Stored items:
--*--

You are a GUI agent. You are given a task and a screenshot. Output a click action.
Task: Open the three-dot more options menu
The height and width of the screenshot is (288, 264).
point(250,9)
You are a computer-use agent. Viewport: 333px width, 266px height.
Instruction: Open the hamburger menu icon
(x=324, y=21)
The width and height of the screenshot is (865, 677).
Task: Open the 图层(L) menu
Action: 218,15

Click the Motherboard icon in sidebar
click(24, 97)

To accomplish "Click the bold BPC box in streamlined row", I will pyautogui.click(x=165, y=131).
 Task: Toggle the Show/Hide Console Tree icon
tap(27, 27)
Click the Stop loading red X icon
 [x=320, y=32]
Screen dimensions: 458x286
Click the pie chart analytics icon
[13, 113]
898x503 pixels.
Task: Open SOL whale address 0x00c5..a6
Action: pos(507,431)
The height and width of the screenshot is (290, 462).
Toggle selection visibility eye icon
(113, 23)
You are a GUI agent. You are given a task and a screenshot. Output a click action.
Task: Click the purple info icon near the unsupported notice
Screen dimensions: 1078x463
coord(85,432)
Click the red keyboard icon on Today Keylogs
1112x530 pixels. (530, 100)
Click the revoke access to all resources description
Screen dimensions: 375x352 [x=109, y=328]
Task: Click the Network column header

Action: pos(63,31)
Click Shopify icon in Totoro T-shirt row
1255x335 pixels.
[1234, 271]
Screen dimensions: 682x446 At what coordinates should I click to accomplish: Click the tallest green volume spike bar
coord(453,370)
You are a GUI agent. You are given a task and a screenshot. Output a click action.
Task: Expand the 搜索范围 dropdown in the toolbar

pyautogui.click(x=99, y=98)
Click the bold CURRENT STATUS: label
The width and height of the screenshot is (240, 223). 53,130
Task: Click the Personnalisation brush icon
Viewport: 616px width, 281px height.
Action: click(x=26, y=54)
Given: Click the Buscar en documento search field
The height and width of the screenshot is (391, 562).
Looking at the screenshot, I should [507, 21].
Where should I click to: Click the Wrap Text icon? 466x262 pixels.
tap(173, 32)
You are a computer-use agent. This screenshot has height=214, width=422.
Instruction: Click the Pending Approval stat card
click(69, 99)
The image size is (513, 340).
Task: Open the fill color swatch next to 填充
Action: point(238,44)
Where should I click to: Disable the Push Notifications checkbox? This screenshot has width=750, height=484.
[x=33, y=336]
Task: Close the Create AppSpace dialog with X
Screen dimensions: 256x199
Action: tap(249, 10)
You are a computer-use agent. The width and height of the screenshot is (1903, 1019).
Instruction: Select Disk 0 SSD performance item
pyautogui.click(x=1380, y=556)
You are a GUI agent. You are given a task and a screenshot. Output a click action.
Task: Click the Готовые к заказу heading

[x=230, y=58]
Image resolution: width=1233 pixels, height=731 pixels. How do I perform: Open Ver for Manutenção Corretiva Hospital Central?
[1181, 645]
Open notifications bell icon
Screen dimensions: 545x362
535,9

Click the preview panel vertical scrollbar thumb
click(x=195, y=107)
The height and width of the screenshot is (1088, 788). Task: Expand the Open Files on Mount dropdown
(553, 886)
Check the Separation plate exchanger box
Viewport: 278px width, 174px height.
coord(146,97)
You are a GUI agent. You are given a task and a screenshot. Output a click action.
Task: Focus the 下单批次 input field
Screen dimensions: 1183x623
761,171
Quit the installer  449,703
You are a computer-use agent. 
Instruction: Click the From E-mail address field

--*--

What to work on ▸
The output should restate the data exactly, with no line missing.

Response to this exercise ▸
You are a GUI agent. You are given a task and a screenshot. Output a click action.
Task: Open the three-dot more options menu
The height and width of the screenshot is (288, 264).
point(250,9)
You are a computer-use agent. Viewport: 333px width, 266px height.
Instruction: Open the hamburger menu icon
(x=324, y=21)
The width and height of the screenshot is (865, 677).
Task: Open the 图层(L) menu
Action: 218,15

Click the Motherboard icon in sidebar
click(24, 97)

To accomplish "Click the bold BPC box in streamlined row", I will pyautogui.click(x=165, y=131).
 Task: Toggle the Show/Hide Console Tree icon
tap(27, 27)
Click the Stop loading red X icon
 [x=320, y=32]
Screen dimensions: 458x286
Click the pie chart analytics icon
[13, 113]
898x503 pixels.
Task: Open SOL whale address 0x00c5..a6
Action: pos(507,431)
The height and width of the screenshot is (290, 462).
Toggle selection visibility eye icon
(113, 23)
You are a GUI agent. You are given a task and a screenshot. Output a click action.
Task: Click the purple info icon near the unsupported notice
Screen dimensions: 1078x463
coord(85,432)
Click the red keyboard icon on Today Keylogs
1112x530 pixels. (530, 100)
Click the revoke access to all resources description
Screen dimensions: 375x352 [x=109, y=328]
Task: Click the Network column header

Action: pos(63,31)
Click Shopify icon in Totoro T-shirt row
1255x335 pixels.
[1234, 271]
Screen dimensions: 682x446 At what coordinates should I click to accomplish: Click the tallest green volume spike bar
coord(453,370)
You are a GUI agent. You are given a task and a screenshot. Output a click action.
Task: Expand the 搜索范围 dropdown in the toolbar

pyautogui.click(x=99, y=98)
Click the bold CURRENT STATUS: label
The width and height of the screenshot is (240, 223). 53,130
Task: Click the Personnalisation brush icon
Viewport: 616px width, 281px height.
Action: click(x=26, y=54)
Given: Click the Buscar en documento search field
The height and width of the screenshot is (391, 562).
Looking at the screenshot, I should [507, 21].
Where should I click to: Click the Wrap Text icon? 466x262 pixels.
tap(173, 32)
You are a computer-use agent. This screenshot has height=214, width=422.
Instruction: Click the Pending Approval stat card
click(69, 99)
The image size is (513, 340).
Task: Open the fill color swatch next to 填充
Action: point(238,44)
Where should I click to: Disable the Push Notifications checkbox? This screenshot has width=750, height=484.
[x=33, y=336]
Task: Close the Create AppSpace dialog with X
Screen dimensions: 256x199
Action: tap(249, 10)
You are a computer-use agent. The width and height of the screenshot is (1903, 1019).
Instruction: Select Disk 0 SSD performance item
pyautogui.click(x=1380, y=556)
You are a GUI agent. You are given a task and a screenshot. Output a click action.
Task: Click the Готовые к заказу heading

[x=230, y=58]
Image resolution: width=1233 pixels, height=731 pixels. How do I perform: Open Ver for Manutenção Corretiva Hospital Central?
[1181, 645]
Open notifications bell icon
Screen dimensions: 545x362
535,9

Click the preview panel vertical scrollbar thumb
click(x=195, y=107)
The height and width of the screenshot is (1088, 788). Task: Expand the Open Files on Mount dropdown
(553, 886)
Check the Separation plate exchanger box
Viewport: 278px width, 174px height.
coord(146,97)
You are a GUI agent. You are given a task and a screenshot. Output a click action.
Task: Focus the 下单批次 input field
Screen dimensions: 1183x623
761,171
Quit the installer  449,703
You are a computer-use agent. 
Instruction: Click the From E-mail address field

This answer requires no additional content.